Quando si dice "cristianesimo" si vuole, si deve risalire ad un fatto, un evento inerente una persona: Gesù di Nazareth riconosciuto come il Cristo, il Messia rivelatore di Dio Padre che lo invia ad inaugurare il Regno che salva la vita.
Necessariamente, entrando nella storia, interpella il pensiero evolutivo dell'uomo: le sue filosofie, la sua innata religiosità, le sue visioni sociali, la faticosa ricerca di un ethos, una morale. Ma è sempre, prima di tutto, un incontro che orienta, qualifica, dà forma ad una morale: l'identità cristiana.

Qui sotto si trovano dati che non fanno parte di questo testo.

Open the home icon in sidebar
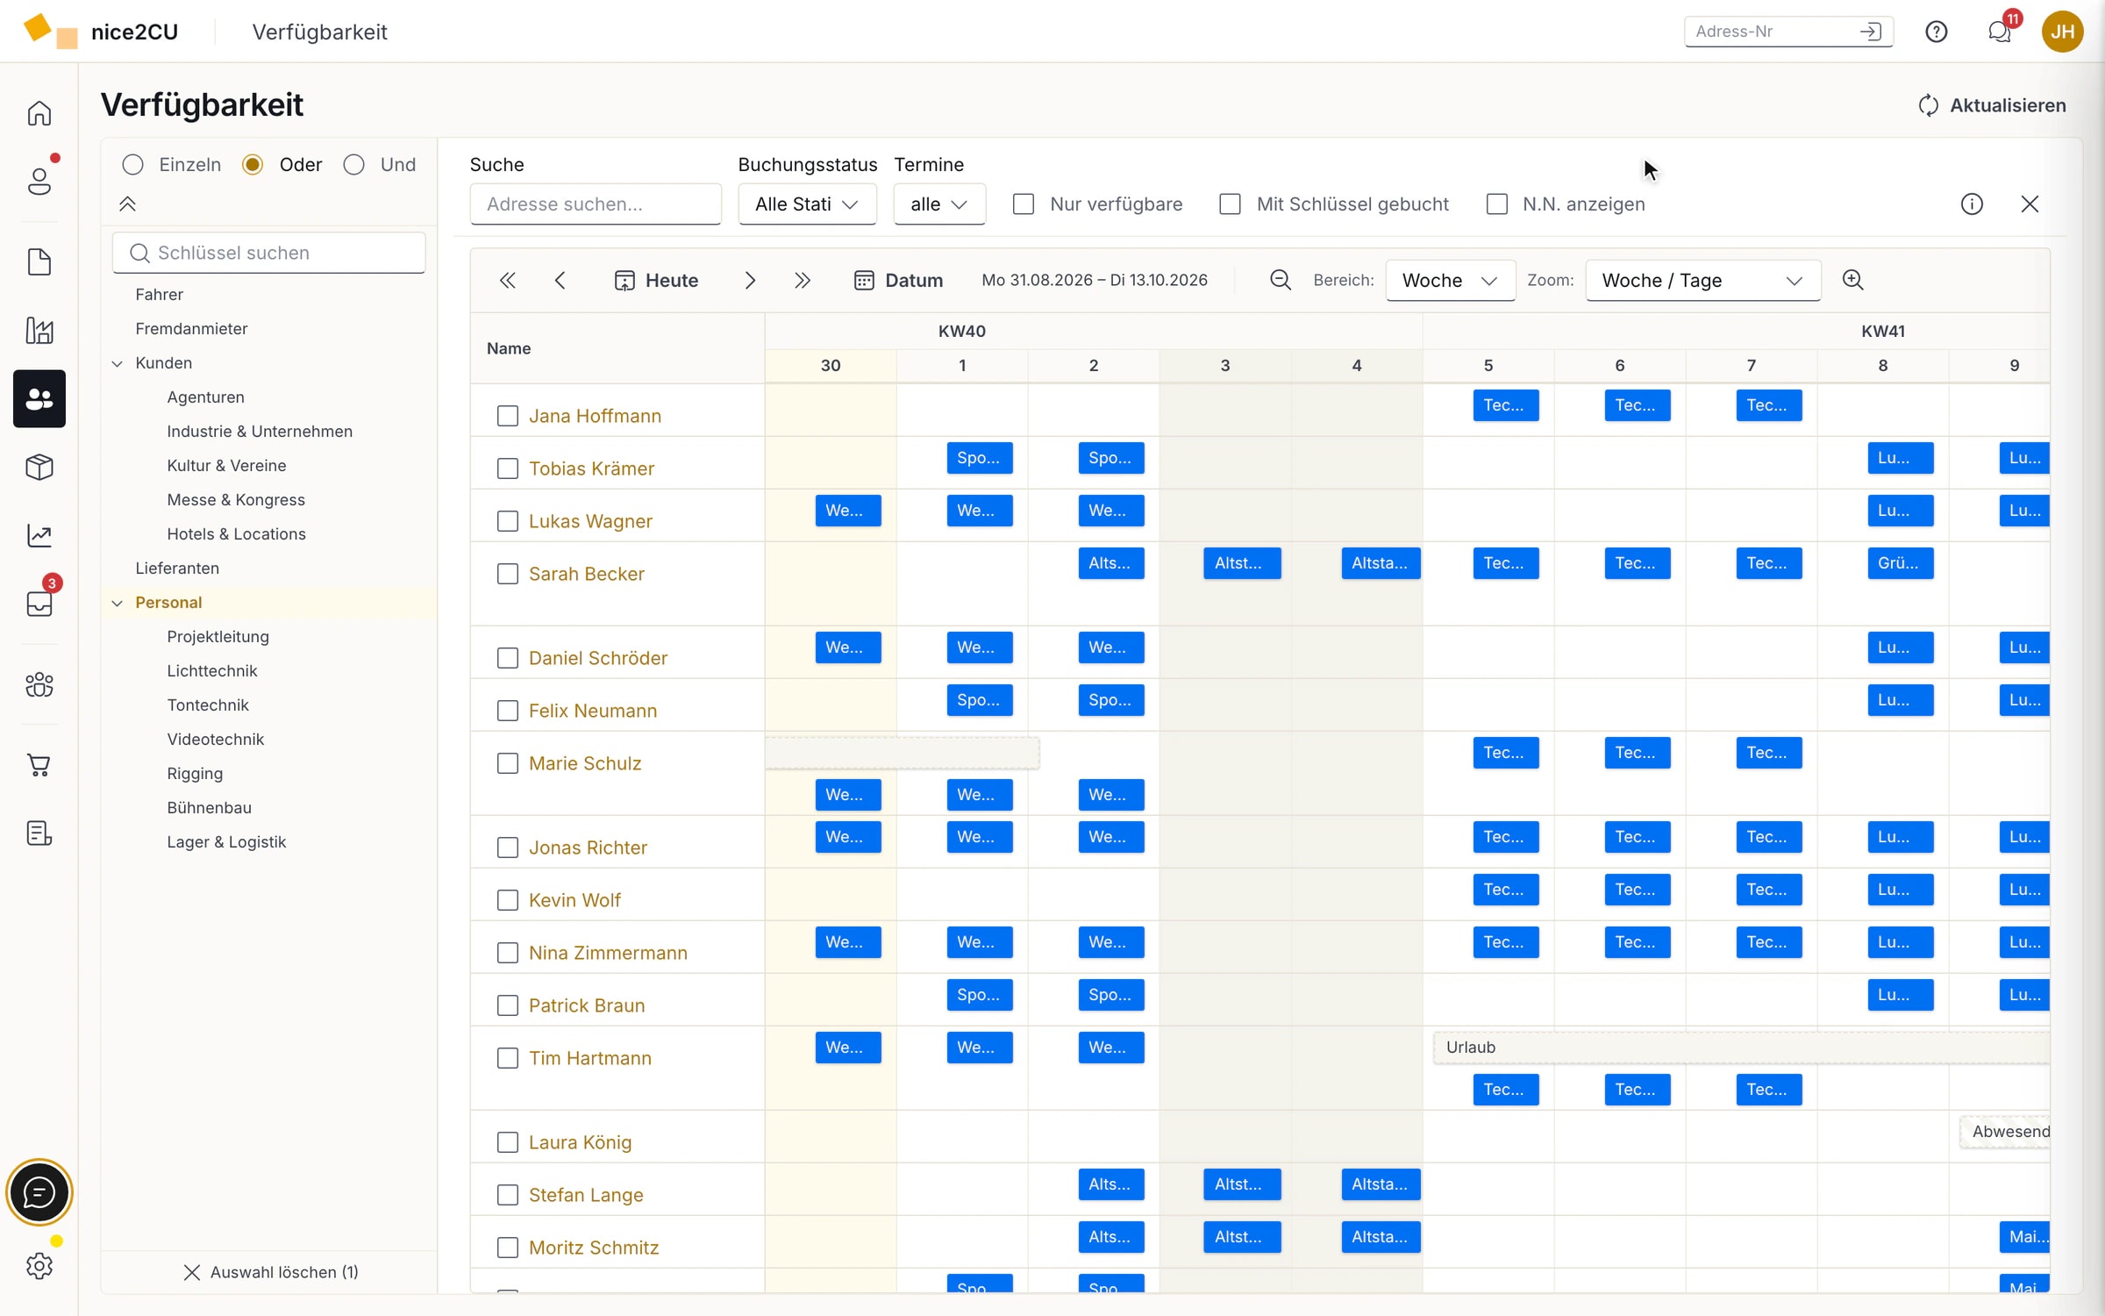The image size is (2105, 1316). pyautogui.click(x=39, y=113)
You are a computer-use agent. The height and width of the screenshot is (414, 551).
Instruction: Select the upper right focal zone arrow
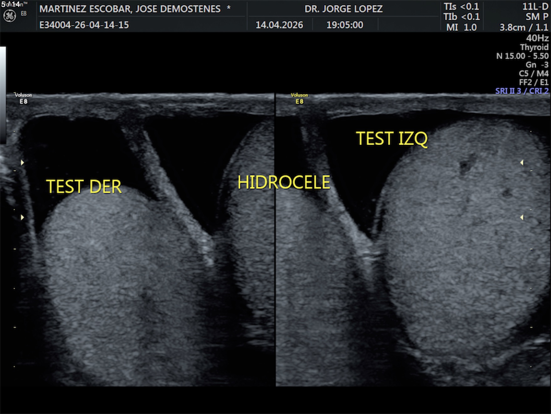522,162
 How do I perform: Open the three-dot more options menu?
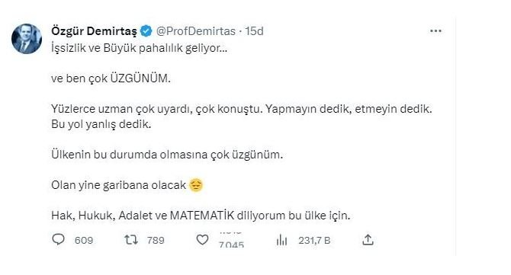pyautogui.click(x=435, y=31)
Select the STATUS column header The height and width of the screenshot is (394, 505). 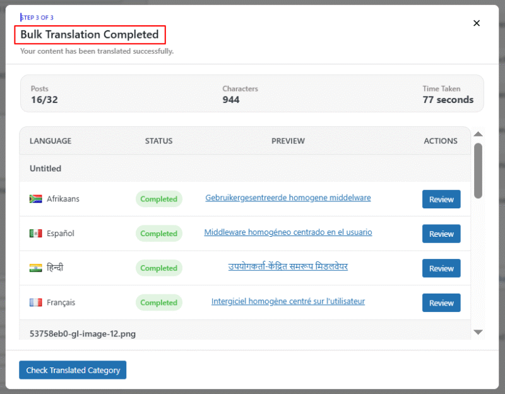[158, 141]
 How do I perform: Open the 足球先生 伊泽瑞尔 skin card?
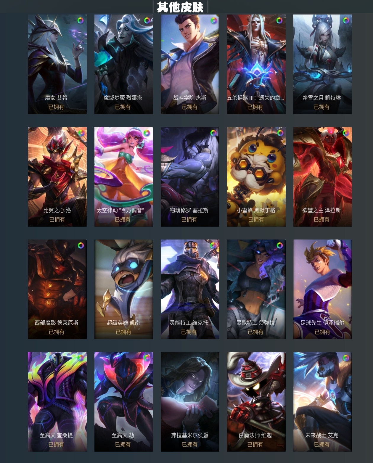(x=323, y=289)
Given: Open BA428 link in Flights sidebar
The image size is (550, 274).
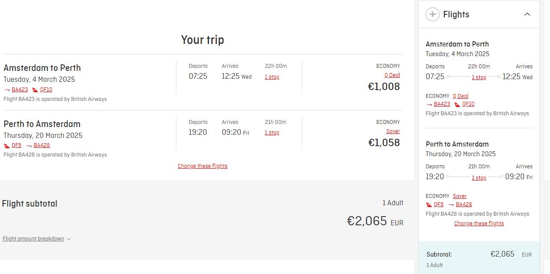Looking at the screenshot, I should [x=463, y=204].
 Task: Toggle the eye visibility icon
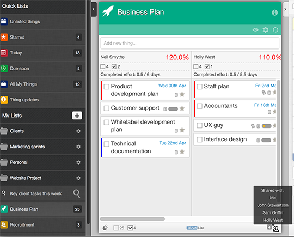[255, 29]
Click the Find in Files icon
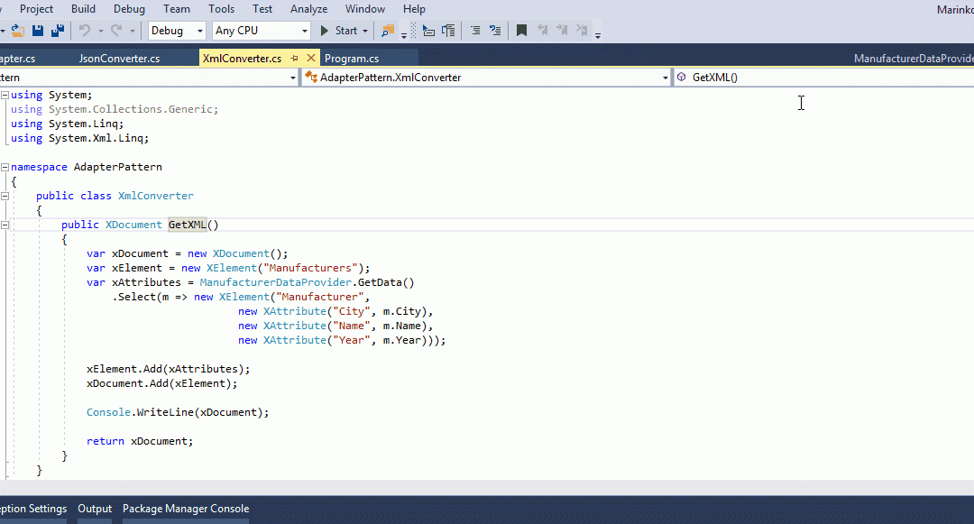Viewport: 974px width, 524px height. [x=388, y=31]
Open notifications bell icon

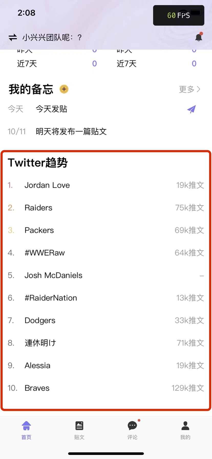tap(199, 37)
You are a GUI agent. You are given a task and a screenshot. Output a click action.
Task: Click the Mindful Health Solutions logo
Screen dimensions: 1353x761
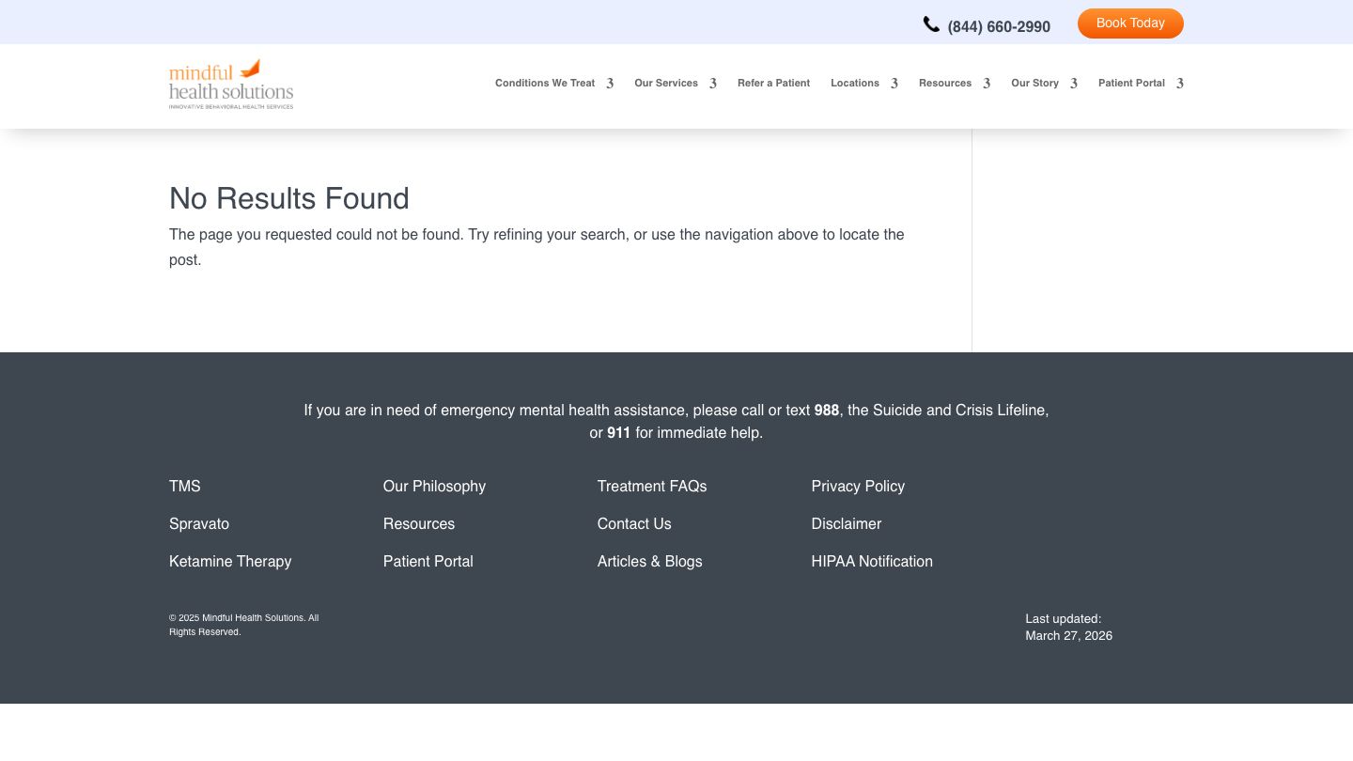231,85
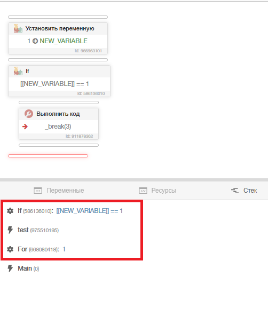The width and height of the screenshot is (268, 332).
Task: Click the If action puzzle icon
Action: point(18,71)
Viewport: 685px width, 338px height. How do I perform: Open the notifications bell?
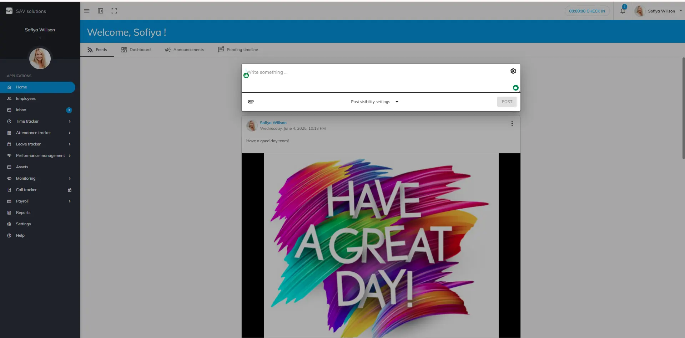coord(623,11)
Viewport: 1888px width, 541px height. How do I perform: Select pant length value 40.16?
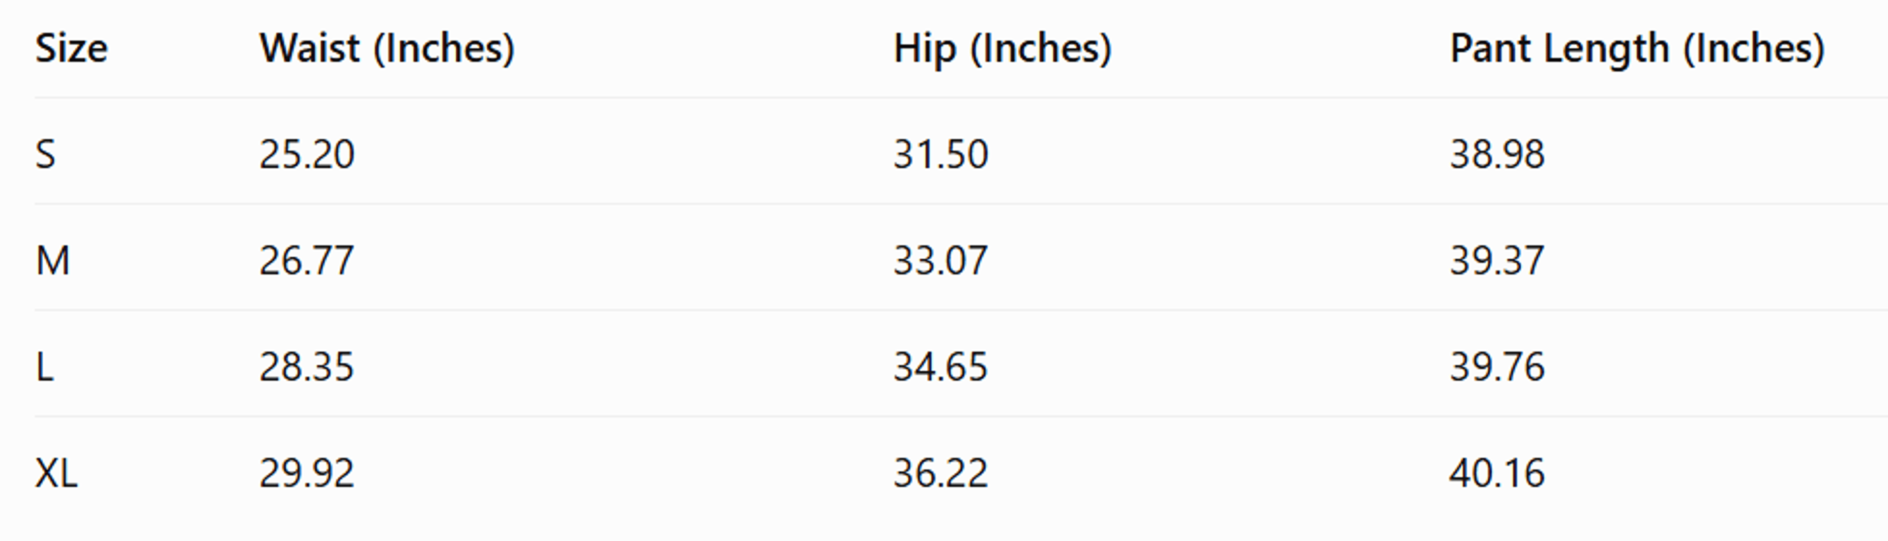[x=1497, y=473]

La pagina di Marco or ora ascoltata ci pone di fronte al "come" Gesù rivela con la sua persona l'ethos del discepolo. Ad un primo approccio dobbiamo constatare quanto sia alternativo alla morale, al pensiero corretto della morale, oggi, corrente. Rivoluziona più che le strutture del comportamento il cuore, lo sguardo, la scala dei valori di chi vuole essere dei suoi.
La cronaca della vita di Gesù racconta di Giovanni che chiede a Gesù di impedire a quanti non fanno parte del suo seguito che facciano del bene in suo nome. Siamo di fronte alla ritornante identità esclusiva. "Ma Gesù disse: «Non glielo impedite, perché non c'è nessuno che faccia un miracolo nel mio nome»" e sia un nemico. Anche il più piccolo gesto di fraternità, un biccher d'acqua, costruisce il Regno di Dio. Se ne potrebbe ricavare che l'etica cristiana ha il discernimento per evidenziare ovunque e in chiunque una capacità di bene. Il bene e il male non seguono le categorie mondane della supremazia di una cultura. Prima o poi si finirebbe nel razzismo come la storia umana, senza Dio, evidenzia.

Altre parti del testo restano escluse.